Description
Proposal
Problem statement
The standard library currently provides no concurrent queue that permits multiple consumers. Given that we no have scoped threads, a multi-consumer concurrent queue is the last missing piece to be able to implement basic parallelism via "fill a queue with work to be done, then have N workers do the work".
The standard library already contains an implementation of an mpmc queue, ever since crossbeam's queue was ported over as the underlying implementation for our standard mpsc queue. However, so far this extra power is currently not exposed to users. If we're anyway spending the maintenance effort on such a queue, I think we should let our users benefit as well. :)
Motivating examples or use cases
For instance, the formatting in bootstrap is currently using a pretty complicated "poor man's async" scheme to run mutliple instances of rustfmt concurrently when formatting many files. However it anyway limits this to 2*available_parallelism
many workers, so with an MPMC queue, a much simpler implementation with one thread per worker would be possible. In our pretty similar code for ./miri fmt
we didn't bother with the manual async so formatting is just unnecessarily sequential.

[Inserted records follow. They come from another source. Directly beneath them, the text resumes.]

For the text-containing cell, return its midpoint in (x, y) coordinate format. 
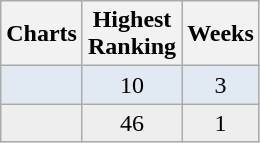
10 (132, 85)
3 (221, 85)
46 (132, 123)
Charts (42, 34)
1 (221, 123)
Highest Ranking (132, 34)
Weeks (221, 34)
Detect which cell encompasses the target text, then output its [X, Y] center coordinate. 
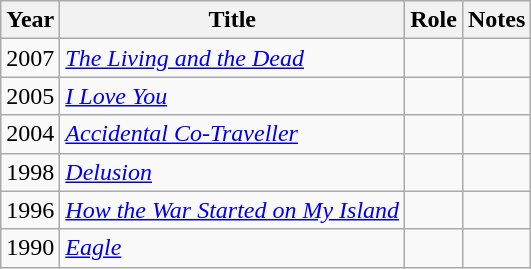
2004 [30, 134]
2007 [30, 58]
Title [232, 20]
How the War Started on My Island [232, 210]
Year [30, 20]
Delusion [232, 172]
Notes [496, 20]
1998 [30, 172]
1990 [30, 248]
Eagle [232, 248]
Accidental Co-Traveller [232, 134]
1996 [30, 210]
2005 [30, 96]
I Love You [232, 96]
Role [434, 20]
The Living and the Dead [232, 58]
Find where the given text appears and provide that cell's center as (x, y) coordinate. 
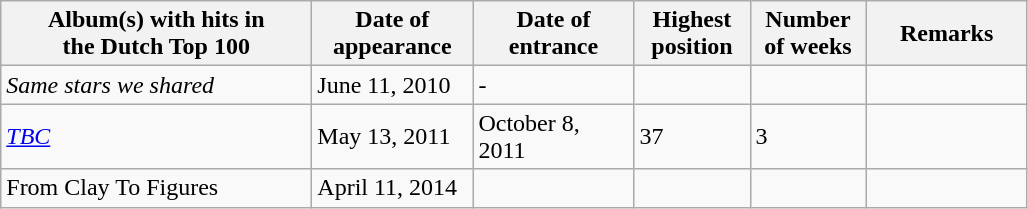
Date ofappearance (392, 34)
From Clay To Figures (156, 188)
October 8, 2011 (554, 136)
TBC (156, 136)
Numberof weeks (808, 34)
3 (808, 136)
Remarks (946, 34)
April 11, 2014 (392, 188)
37 (692, 136)
June 11, 2010 (392, 85)
May 13, 2011 (392, 136)
Date ofentrance (554, 34)
Album(s) with hits in the Dutch Top 100 (156, 34)
- (554, 85)
Highestposition (692, 34)
Same stars we shared (156, 85)
From the cell containing the given text, extract its center point as (x, y) coordinate. 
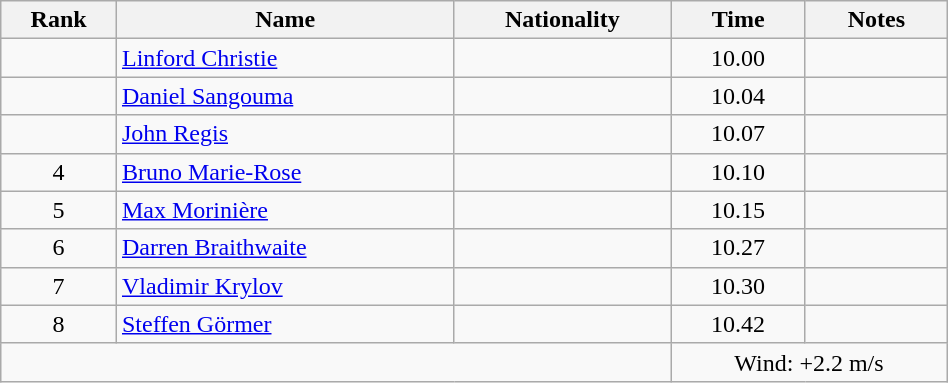
10.00 (738, 58)
Notes (876, 20)
Rank (59, 20)
Steffen Görmer (284, 324)
10.27 (738, 248)
Linford Christie (284, 58)
Time (738, 20)
Bruno Marie-Rose (284, 172)
10.30 (738, 286)
Wind: +2.2 m/s (810, 362)
10.15 (738, 210)
8 (59, 324)
10.07 (738, 134)
7 (59, 286)
Daniel Sangouma (284, 96)
Nationality (562, 20)
4 (59, 172)
6 (59, 248)
Max Morinière (284, 210)
5 (59, 210)
John Regis (284, 134)
10.04 (738, 96)
Name (284, 20)
Vladimir Krylov (284, 286)
10.10 (738, 172)
Darren Braithwaite (284, 248)
10.42 (738, 324)
Capture the cell that displays the provided text and extract its (x, y) central coordinate. 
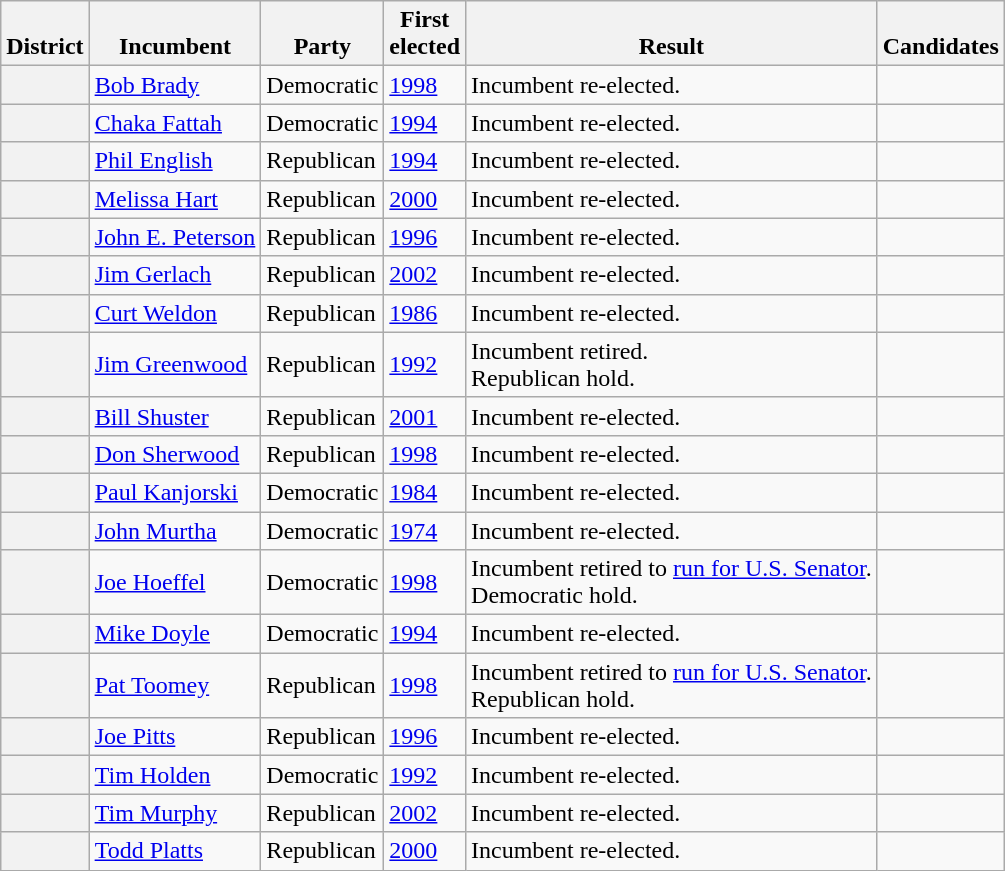
Candidates (940, 34)
1974 (425, 531)
Joe Hoeffel (175, 582)
Jim Gerlach (175, 275)
Chaka Fattah (175, 123)
Paul Kanjorski (175, 492)
John Murtha (175, 531)
Curt Weldon (175, 313)
Phil English (175, 161)
1986 (425, 313)
Todd Platts (175, 851)
Pat Toomey (175, 686)
Incumbent retired to run for U.S. Senator. Democratic hold. (672, 582)
Don Sherwood (175, 454)
Party (322, 34)
Joe Pitts (175, 737)
Incumbent retired to run for U.S. Senator.Republican hold. (672, 686)
Jim Greenwood (175, 364)
Bill Shuster (175, 416)
Tim Murphy (175, 813)
Incumbent retired.Republican hold. (672, 364)
John E. Peterson (175, 237)
Bob Brady (175, 85)
Tim Holden (175, 775)
Result (672, 34)
2001 (425, 416)
Incumbent (175, 34)
Mike Doyle (175, 634)
Firstelected (425, 34)
Melissa Hart (175, 199)
1984 (425, 492)
District (45, 34)
Output the [x, y] coordinate of the center of the cell containing the given text.  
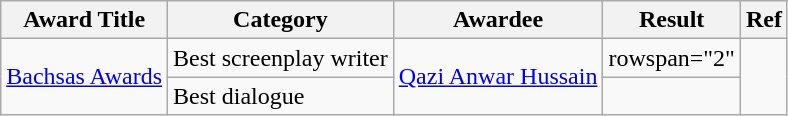
Award Title [84, 20]
rowspan="2" [672, 58]
Bachsas Awards [84, 77]
Category [281, 20]
Ref [764, 20]
Qazi Anwar Hussain [498, 77]
Best screenplay writer [281, 58]
Best dialogue [281, 96]
Awardee [498, 20]
Result [672, 20]
Output the (X, Y) coordinate of the center of the cell containing the given text.  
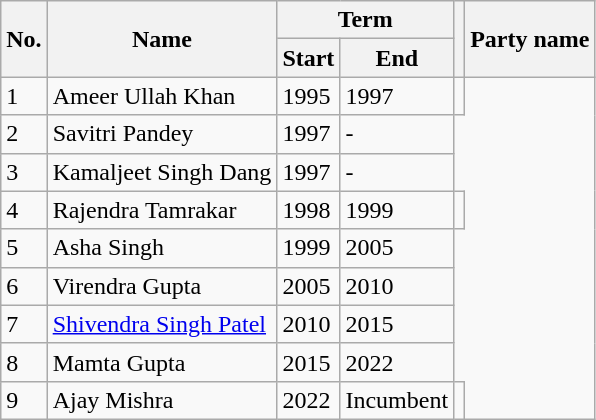
1998 (308, 210)
Savitri Pandey (162, 134)
Shivendra Singh Patel (162, 324)
Term (366, 20)
2 (24, 134)
8 (24, 362)
5 (24, 248)
Asha Singh (162, 248)
Kamaljeet Singh Dang (162, 172)
3 (24, 172)
Ameer Ullah Khan (162, 96)
9 (24, 400)
Rajendra Tamrakar (162, 210)
Name (162, 39)
7 (24, 324)
6 (24, 286)
Party name (530, 39)
4 (24, 210)
1 (24, 96)
Virendra Gupta (162, 286)
Start (308, 58)
End (397, 58)
Ajay Mishra (162, 400)
No. (24, 39)
Incumbent (397, 400)
Mamta Gupta (162, 362)
1995 (308, 96)
Extract the (X, Y) coordinate from the center of the cell holding the provided text.  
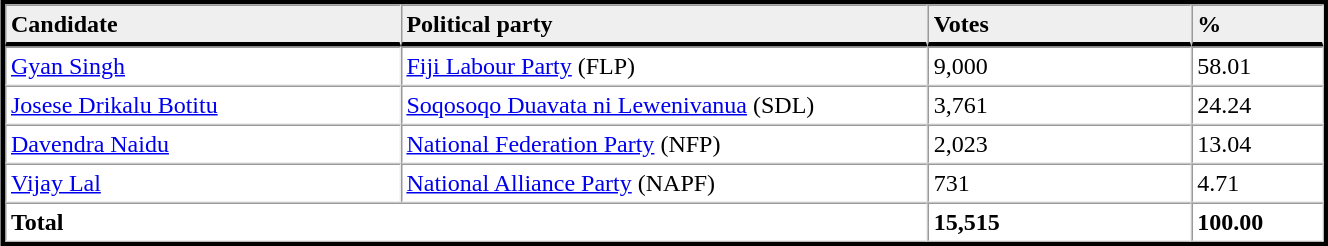
% (1257, 25)
731 (1060, 184)
15,515 (1060, 222)
Total (466, 222)
4.71 (1257, 184)
Soqosoqo Duavata ni Lewenivanua (SDL) (664, 106)
Political party (664, 25)
9,000 (1060, 66)
3,761 (1060, 106)
Josese Drikalu Botitu (202, 106)
58.01 (1257, 66)
24.24 (1257, 106)
13.04 (1257, 144)
2,023 (1060, 144)
100.00 (1257, 222)
Votes (1060, 25)
National Federation Party (NFP) (664, 144)
Gyan Singh (202, 66)
Fiji Labour Party (FLP) (664, 66)
Vijay Lal (202, 184)
Candidate (202, 25)
National Alliance Party (NAPF) (664, 184)
Davendra Naidu (202, 144)
Extract the (x, y) coordinate from the center of the cell holding the provided text.  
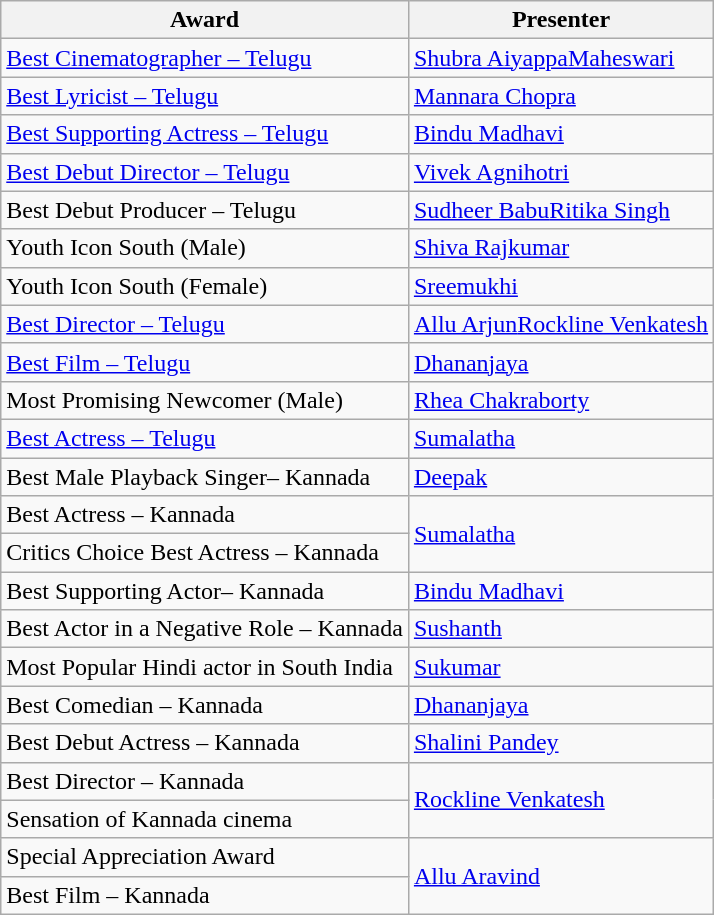
Presenter (560, 20)
Best Lyricist – Telugu (205, 96)
Shiva Rajkumar (560, 248)
Vivek Agnihotri (560, 172)
Best Actress – Kannada (205, 515)
Rhea Chakraborty (560, 400)
Mannara Chopra (560, 96)
Sensation of Kannada cinema (205, 819)
Sushanth (560, 629)
Best Cinematographer – Telugu (205, 58)
Most Popular Hindi actor in South India (205, 667)
Best Director – Telugu (205, 324)
Best Director – Kannada (205, 781)
Youth Icon South (Male) (205, 248)
Allu Aravind (560, 876)
Best Male Playback Singer– Kannada (205, 477)
Best Actress – Telugu (205, 438)
Best Film – Telugu (205, 362)
Allu ArjunRockline Venkatesh (560, 324)
Best Supporting Actress – Telugu (205, 134)
Best Debut Director – Telugu (205, 172)
Best Comedian – Kannada (205, 705)
Most Promising Newcomer (Male) (205, 400)
Shubra AiyappaMaheswari (560, 58)
Youth Icon South (Female) (205, 286)
Sudheer BabuRitika Singh (560, 210)
Best Debut Producer – Telugu (205, 210)
Critics Choice Best Actress – Kannada (205, 553)
Sukumar (560, 667)
Best Actor in a Negative Role – Kannada (205, 629)
Best Supporting Actor– Kannada (205, 591)
Shalini Pandey (560, 743)
Best Debut Actress – Kannada (205, 743)
Sreemukhi (560, 286)
Award (205, 20)
Deepak (560, 477)
Rockline Venkatesh (560, 800)
Special Appreciation Award (205, 857)
Best Film – Kannada (205, 895)
Locate the cell with the specified text and output its (X, Y) center coordinate. 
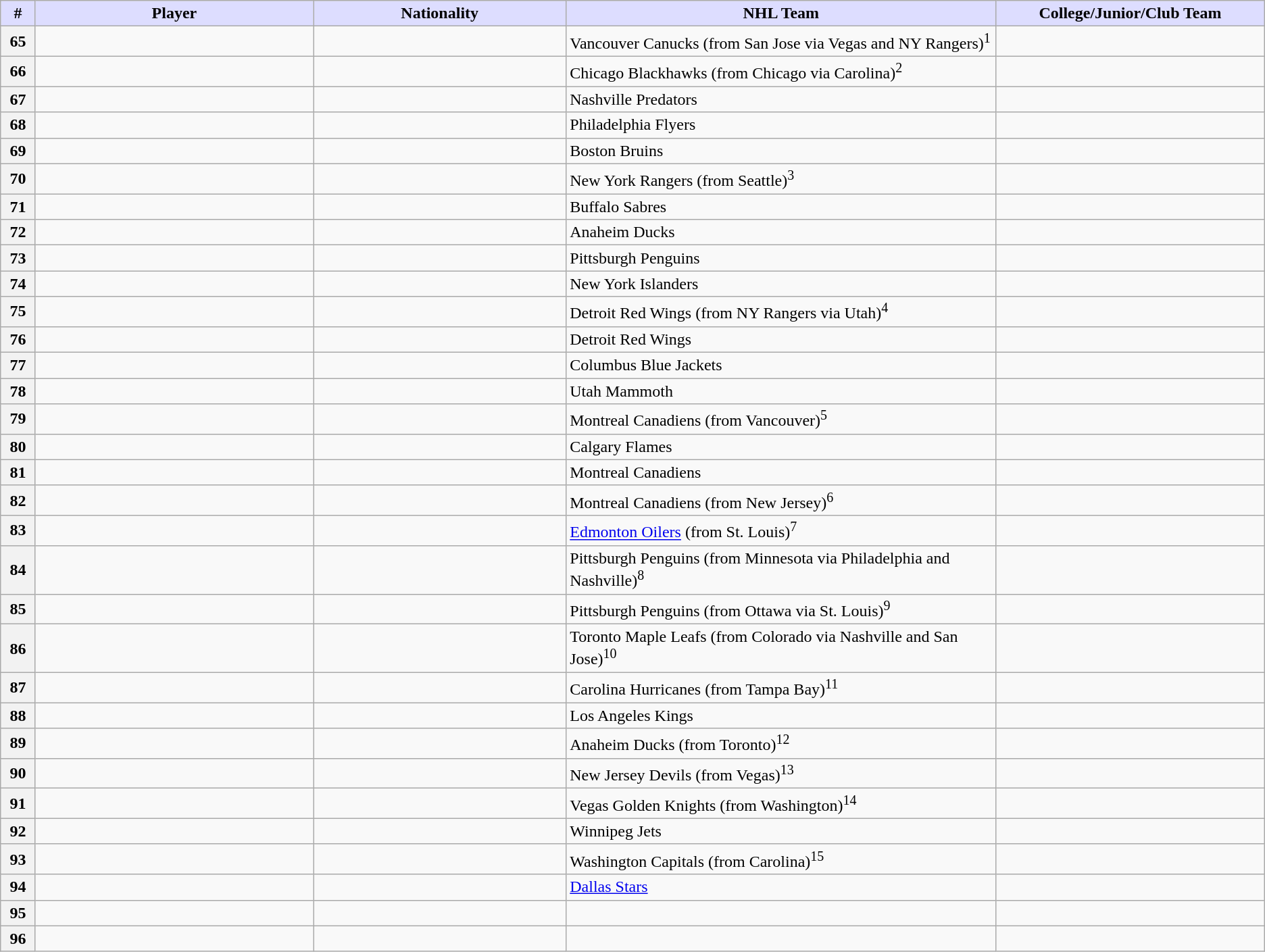
New York Rangers (from Seattle)3 (781, 178)
90 (18, 773)
87 (18, 688)
Dallas Stars (781, 887)
# (18, 14)
82 (18, 500)
84 (18, 570)
Pittsburgh Penguins (from Ottawa via St. Louis)9 (781, 610)
Chicago Blackhawks (from Chicago via Carolina)2 (781, 72)
69 (18, 151)
Vegas Golden Knights (from Washington)14 (781, 804)
Carolina Hurricanes (from Tampa Bay)11 (781, 688)
88 (18, 716)
Montreal Canadiens (781, 472)
Nashville Predators (781, 99)
68 (18, 125)
NHL Team (781, 14)
83 (18, 531)
96 (18, 939)
Montreal Canadiens (from Vancouver)5 (781, 419)
75 (18, 312)
Player (174, 14)
65 (18, 42)
86 (18, 649)
Toronto Maple Leafs (from Colorado via Nashville and San Jose)10 (781, 649)
71 (18, 207)
New Jersey Devils (from Vegas)13 (781, 773)
Detroit Red Wings (from NY Rangers via Utah)4 (781, 312)
Anaheim Ducks (781, 232)
76 (18, 339)
85 (18, 610)
Pittsburgh Penguins (from Minnesota via Philadelphia and Nashville)8 (781, 570)
95 (18, 913)
67 (18, 99)
Philadelphia Flyers (781, 125)
77 (18, 366)
Columbus Blue Jackets (781, 366)
78 (18, 391)
94 (18, 887)
Los Angeles Kings (781, 716)
Washington Capitals (from Carolina)15 (781, 860)
92 (18, 831)
Edmonton Oilers (from St. Louis)7 (781, 531)
81 (18, 472)
New York Islanders (781, 284)
College/Junior/Club Team (1131, 14)
Vancouver Canucks (from San Jose via Vegas and NY Rangers)1 (781, 42)
Detroit Red Wings (781, 339)
Montreal Canadiens (from New Jersey)6 (781, 500)
Calgary Flames (781, 447)
79 (18, 419)
Anaheim Ducks (from Toronto)12 (781, 743)
93 (18, 860)
Winnipeg Jets (781, 831)
Nationality (440, 14)
Buffalo Sabres (781, 207)
73 (18, 258)
Utah Mammoth (781, 391)
Pittsburgh Penguins (781, 258)
66 (18, 72)
80 (18, 447)
74 (18, 284)
72 (18, 232)
89 (18, 743)
70 (18, 178)
Boston Bruins (781, 151)
91 (18, 804)
Pinpoint the cell where the given text exists, returning its (X, Y) midpoint coordinate. 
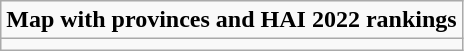
Map with provinces and HAI 2022 rankings (232, 20)
Find where the given text appears and provide that cell's center as (X, Y) coordinate. 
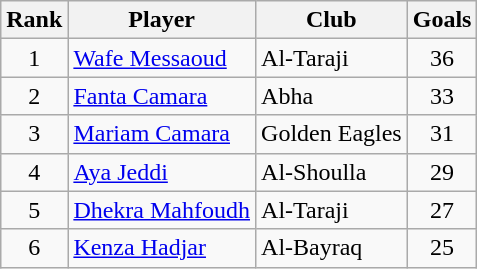
36 (442, 58)
Al-Shoulla (332, 172)
Golden Eagles (332, 134)
Wafe Messaoud (162, 58)
Mariam Camara (162, 134)
Rank (34, 20)
Al-Bayraq (332, 248)
25 (442, 248)
33 (442, 96)
Kenza Hadjar (162, 248)
Dhekra Mahfoudh (162, 210)
Player (162, 20)
Club (332, 20)
3 (34, 134)
Goals (442, 20)
Fanta Camara (162, 96)
5 (34, 210)
Aya Jeddi (162, 172)
2 (34, 96)
4 (34, 172)
27 (442, 210)
31 (442, 134)
Abha (332, 96)
1 (34, 58)
6 (34, 248)
29 (442, 172)
Search for the cell housing the specified text and yield its [x, y] center coordinate. 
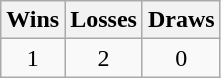
Wins [33, 20]
Draws [181, 20]
1 [33, 58]
0 [181, 58]
2 [104, 58]
Losses [104, 20]
Detect which cell encompasses the target text, then output its [X, Y] center coordinate. 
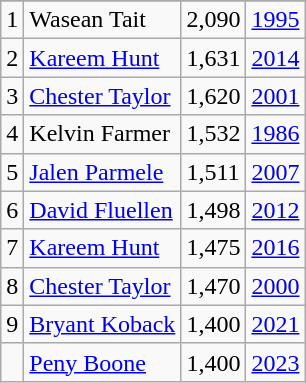
2001 [276, 96]
David Fluellen [102, 210]
2021 [276, 324]
2012 [276, 210]
Jalen Parmele [102, 172]
Peny Boone [102, 362]
1 [12, 20]
2014 [276, 58]
5 [12, 172]
2016 [276, 248]
4 [12, 134]
1,511 [214, 172]
1,532 [214, 134]
Kelvin Farmer [102, 134]
6 [12, 210]
2023 [276, 362]
Wasean Tait [102, 20]
Bryant Koback [102, 324]
1,498 [214, 210]
1,470 [214, 286]
1,475 [214, 248]
1995 [276, 20]
8 [12, 286]
7 [12, 248]
1,620 [214, 96]
2007 [276, 172]
3 [12, 96]
2000 [276, 286]
9 [12, 324]
1986 [276, 134]
2,090 [214, 20]
1,631 [214, 58]
2 [12, 58]
Search for the cell housing the specified text and yield its (x, y) center coordinate. 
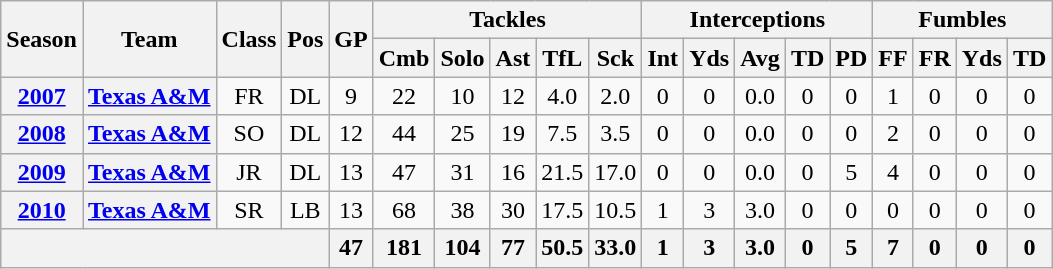
2008 (42, 134)
17.5 (562, 210)
68 (404, 210)
7.5 (562, 134)
Tackles (508, 20)
JR (249, 172)
PD (852, 58)
2.0 (616, 96)
10.5 (616, 210)
TfL (562, 58)
GP (351, 39)
4 (893, 172)
SO (249, 134)
10 (462, 96)
9 (351, 96)
17.0 (616, 172)
2010 (42, 210)
22 (404, 96)
104 (462, 248)
Class (249, 39)
38 (462, 210)
Ast (513, 58)
2 (893, 134)
Sck (616, 58)
21.5 (562, 172)
Interceptions (758, 20)
25 (462, 134)
FF (893, 58)
77 (513, 248)
4.0 (562, 96)
7 (893, 248)
2009 (42, 172)
SR (249, 210)
Int (663, 58)
33.0 (616, 248)
Season (42, 39)
30 (513, 210)
50.5 (562, 248)
Cmb (404, 58)
3.5 (616, 134)
181 (404, 248)
Avg (760, 58)
Team (149, 39)
44 (404, 134)
LB (306, 210)
Fumbles (962, 20)
2007 (42, 96)
Solo (462, 58)
19 (513, 134)
31 (462, 172)
Pos (306, 39)
16 (513, 172)
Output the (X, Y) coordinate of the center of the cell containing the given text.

The ui_test crate just imports crossbeam-channel for a similar situation (walking the file system and then processing things in parallel); that dependency could be entirely avoided if there was an MPMC queue in std.
Solution sketch
The intent of this ACP is to gauge whether there is interest for having an MPMC queue in the standard library at all. Figuring out the exact API could happen at a later stage.
Alternatives
We could do nothing, and ask people to depend on crossbeam when they need an mpmc queue.
Links and related work
Go's native channels are MPMC.
(They also allow receiving on multiple channels at once, but that is very complicated to implement and not part of this proposal. It seems orthogonal to the single- vs multiple-consumer question: our MPSC queues don't allow a receiver to receive on multiple queues at once, and neither will our MPMC queues.)
What happens now?
This issue contains an API change proposal (or ACP) and is part of the libs-api team feature lifecycle. Once this issue is filed, the libs-api team will review open proposals as capability becomes available. Current response times do not have a clear estimate, but may be up to several months.
Possible responses
The libs team may respond in various different ways. First, the team will consider the problem (this doesn't require any concrete solution or alternatives to have been proposed):
- We think this problem seems worth solving, and the standard library might be the right place to solve it.
- We think that this probably doesn't belong in the standard library.
Second, if there's a concrete solution:
- We think this specific solution looks roughly right, approved, you or someone else should implement this. (Further review will still happen on the subsequent implementation PR.)
- We're not sure this is the right solution, and the alternatives or other materials don't give us enough information to be sure about that. Here are some questions we have that aren't answered, or rough ideas about alternatives we'd want to see discussed.